New York State suffers from some of the highest property taxes in the nation. As the Chair of the Committee on Real Property Taxation, I am committed to working on solutions which will lessen the tax burden on New Yorkers.
As local governments continue to rely on property taxes as their main source of income, New Yorkers are facing sky-rocketing real property tax bills. This is resulting in the very real threat of default on property taxes or forced sale of home for taxpayers across the state.
I have introduced bills to address the high property tax rates in New York State. My circuit breaker bill, A1941, would control property taxes by establishing maximum residential real property taxes in relation to personal household income. Section 1 of this bill amends Section 606 of New York State Tax Law to provide for a real property tax credit based on household income and the percentage that a household pays for all real property taxes.

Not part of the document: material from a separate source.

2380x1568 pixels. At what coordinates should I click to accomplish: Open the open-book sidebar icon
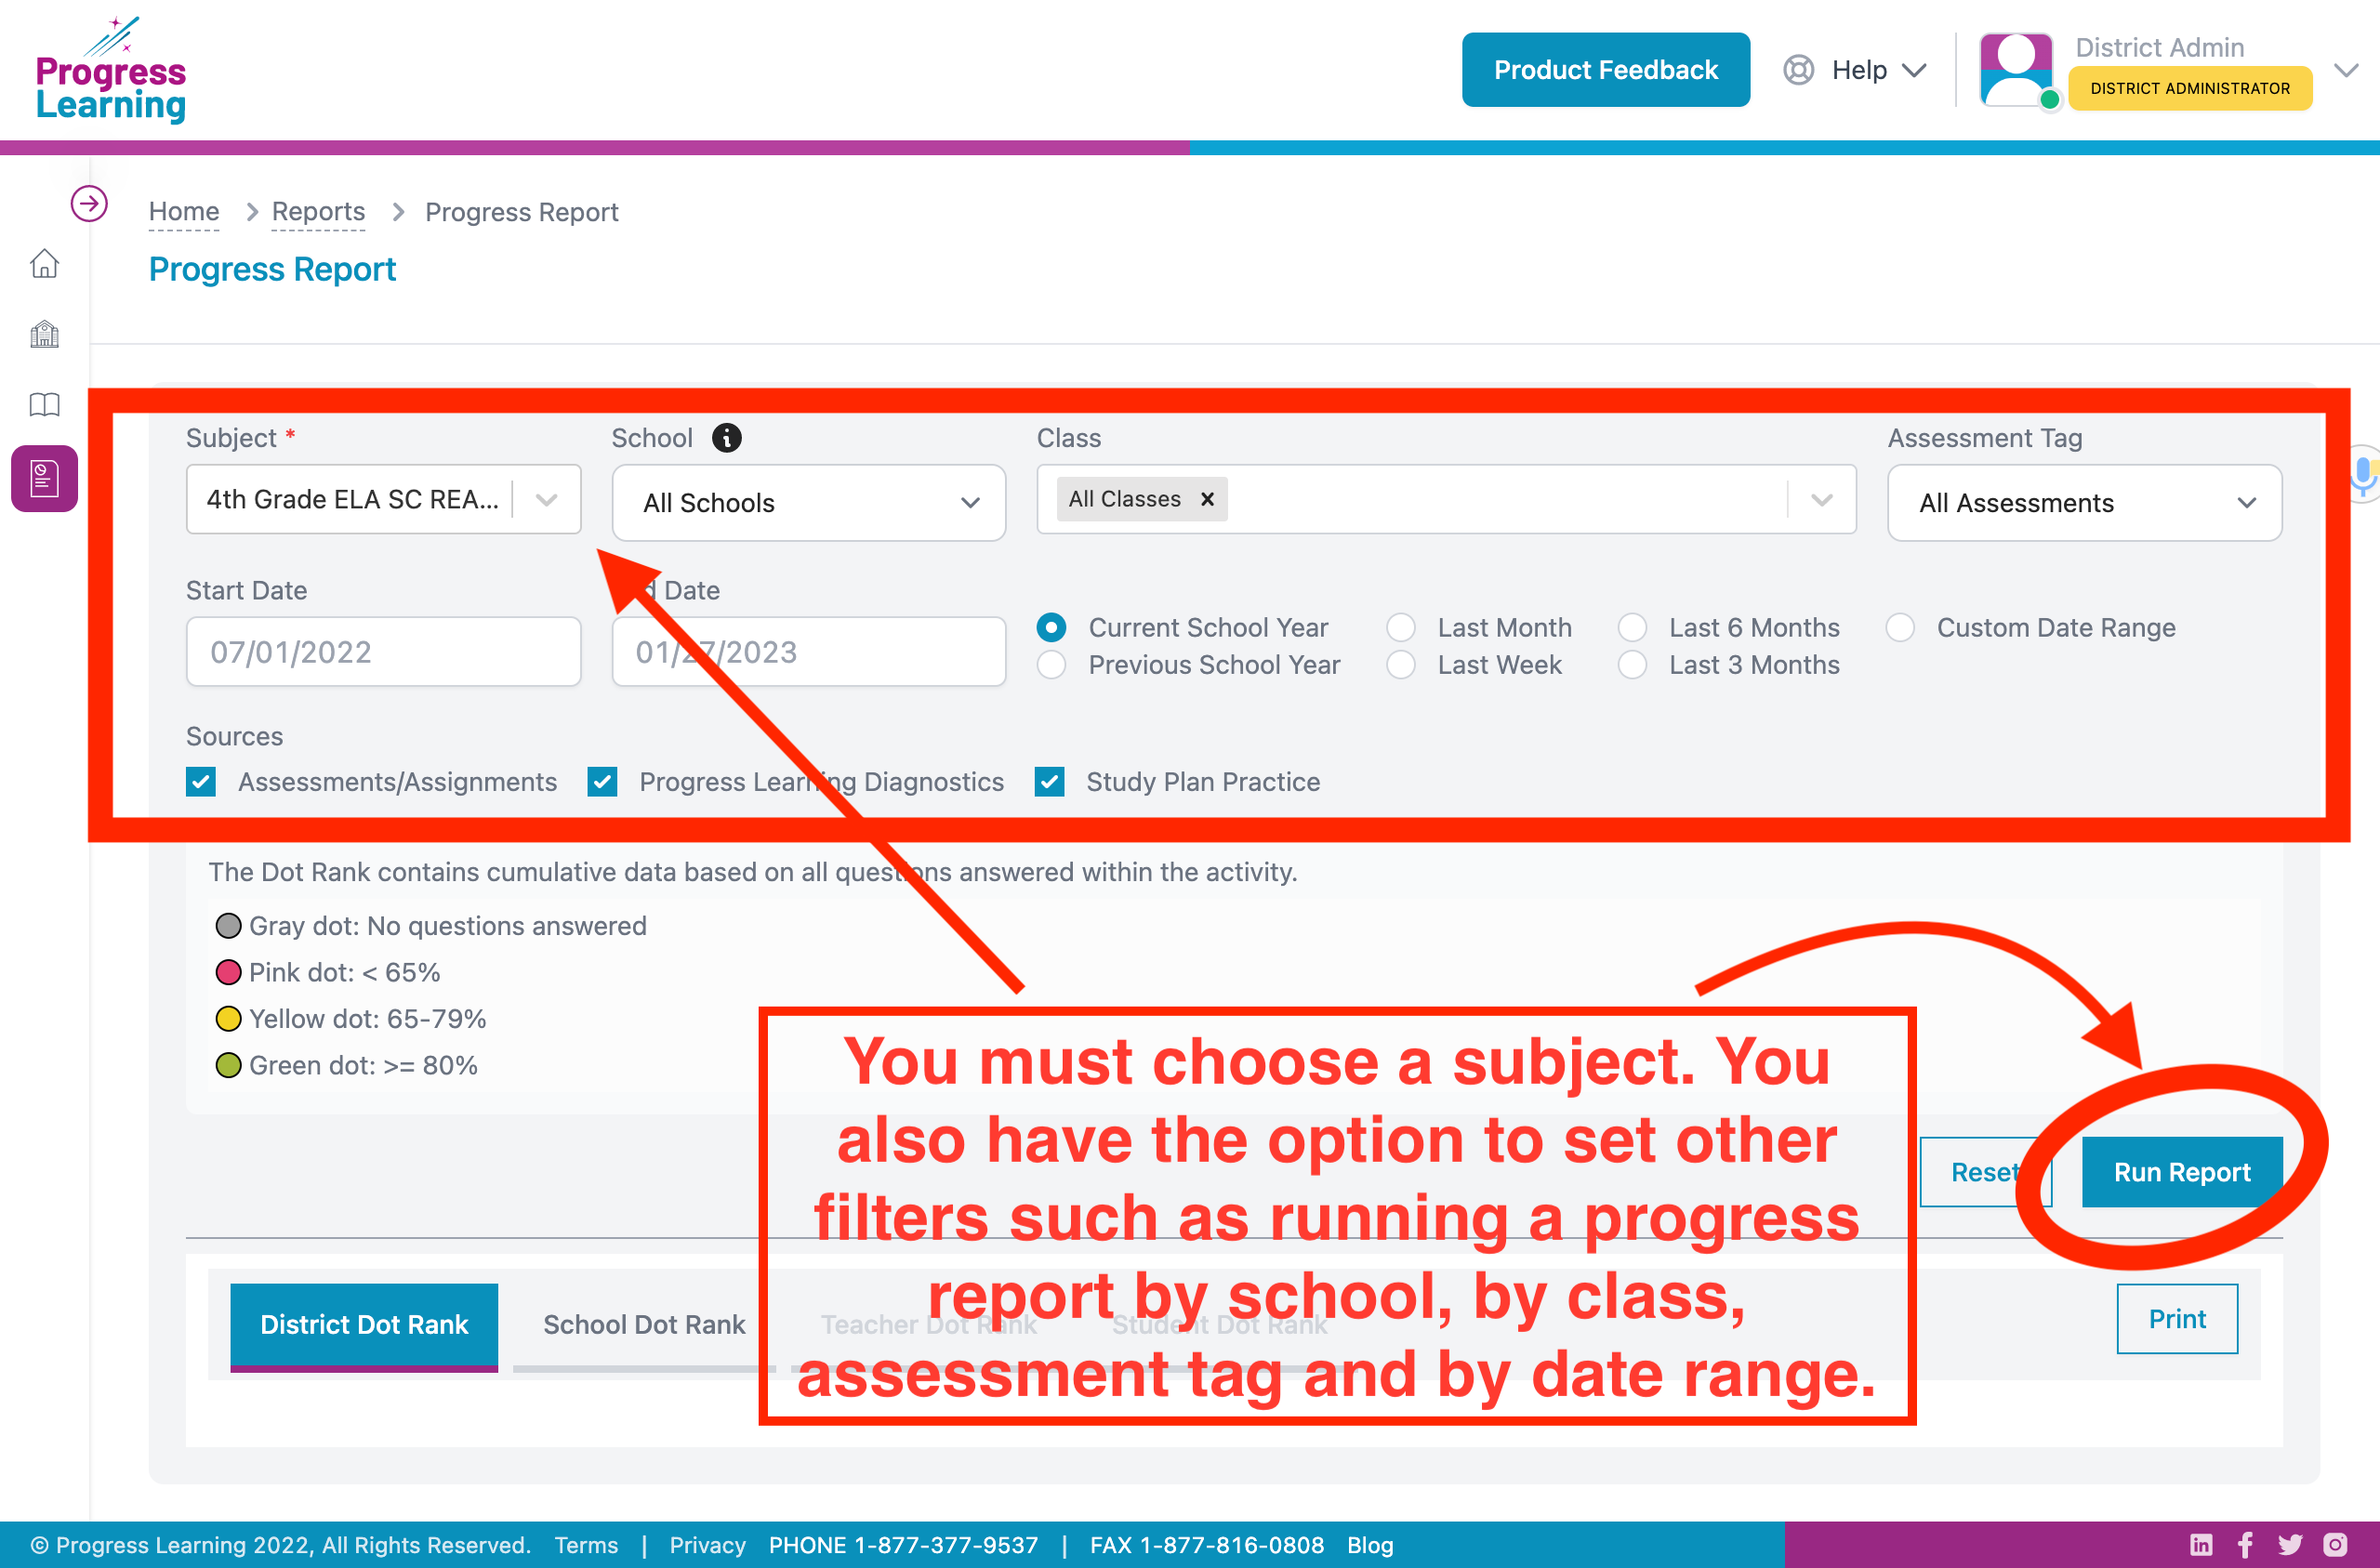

For the City of New York and the counties of Nassau, Suffolk, Rockland, Westchester, Putnam, Orange and Dutchess households which make $120,000 or less would receive an income tax credit of 70% on property taxes paid in excess of 6% of the household income. Homes with household income ranging from $120,001-$175,000 would receive the income tax credit on property taxes paid in excess of 7%. Households which make $175,001-$250,000 would receive the same income tax credit for property taxes in excess of 8%. Households making more than $250,001 would not receive this income tax credit. For all other counties in New York State the same 70% income tax credit would be available on property taxes paid in excess of 6%, 7%, and 8% but the qualifying income ranges are $90,000 or less, $90,001-$150,000, $150,001-$250,000, and $250,001 and above respectively.

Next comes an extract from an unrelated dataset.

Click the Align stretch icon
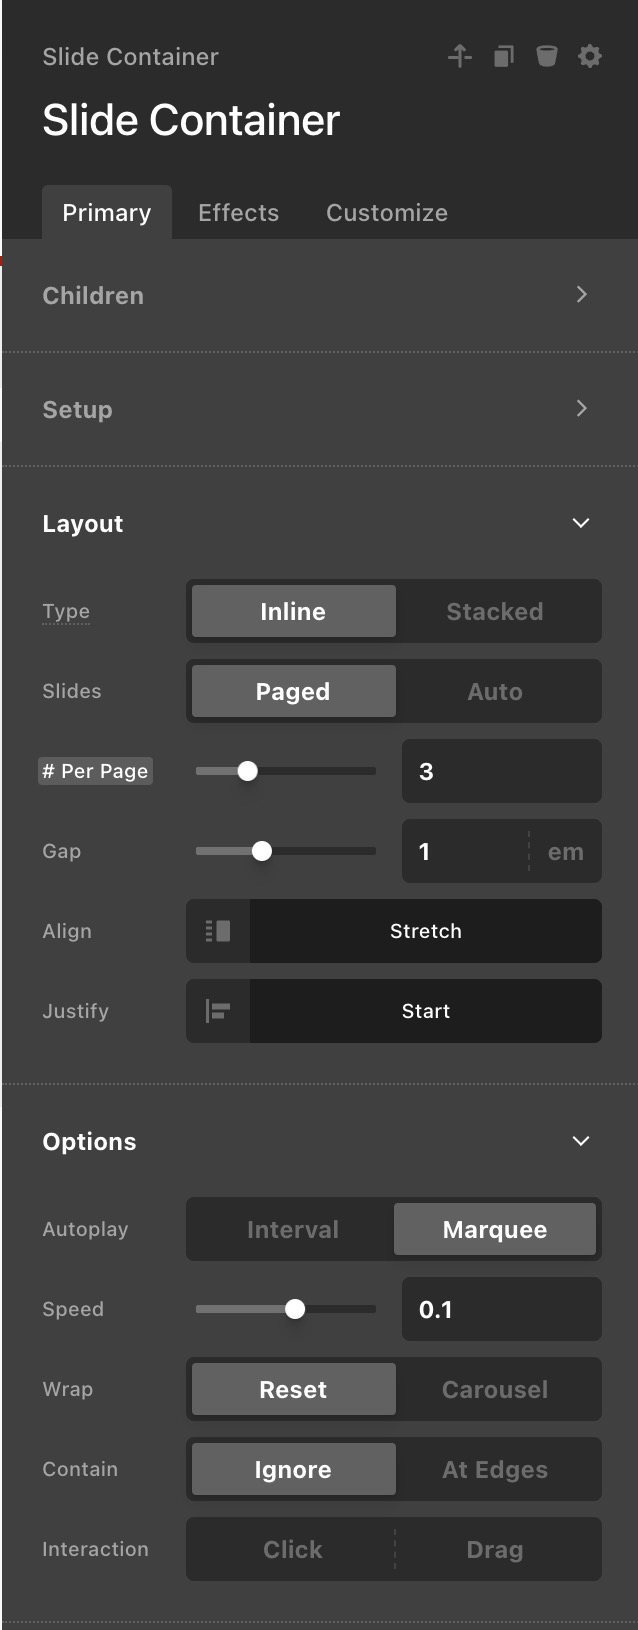 (x=218, y=931)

To qualify for this income tax credit, each taxpayer must live in his/her home for no less than five years and the home must be the main residence. Also, residents would continue to be eligible for the Basic and Enhanced STAR exemptions on their school taxes.
Shared Services Equals Shared Savings
As a way to lessen the burden passed on to taxpayers, many municipalities have entered into shared services agreements throughout New York State. These agreements have resulted in millions of dollars in savings for taxpayers. I have introduced legislation, A6266, which will give school districts more flexibility in providing non-educational services more efficiently by working in cooperation with municipal governments. This bill allows school districts to be included in the types of corporations and districts which are allowed to enter into shared services agreements by amending Subdivision 1 of section 119-o of the general municipal law. The inclusion of school districts in these types of agreements will allow for both the municipalities and school districts to pass on the savings to taxpayers within the school district.
Unfunded Mandates Burden Local Municipalities
All too often the state will impose program and service requirements on local governments without realizing the fiscal impact of these requirements. These unfunded mandates require municipalities, which already are experiencing budget shortfalls due to the recent economic crisis, to rely on property taxes and regressive sales taxes to fund these new mandated services. I have introduced legislation, A5459, which would require the state to include an appropriation to cover reasonable and necessary costs with bills that would have an impact of $10,000 or more on one locality or more than $100,000 in total. The appropriation can be overridden after a public hearing and a three-fifths vote of both houses. The state, with its ability to utilize a wide tax base, is in a better position to fund certain required services. This will shift the burden from local municipalities and allow for the easing of property taxes in a given region.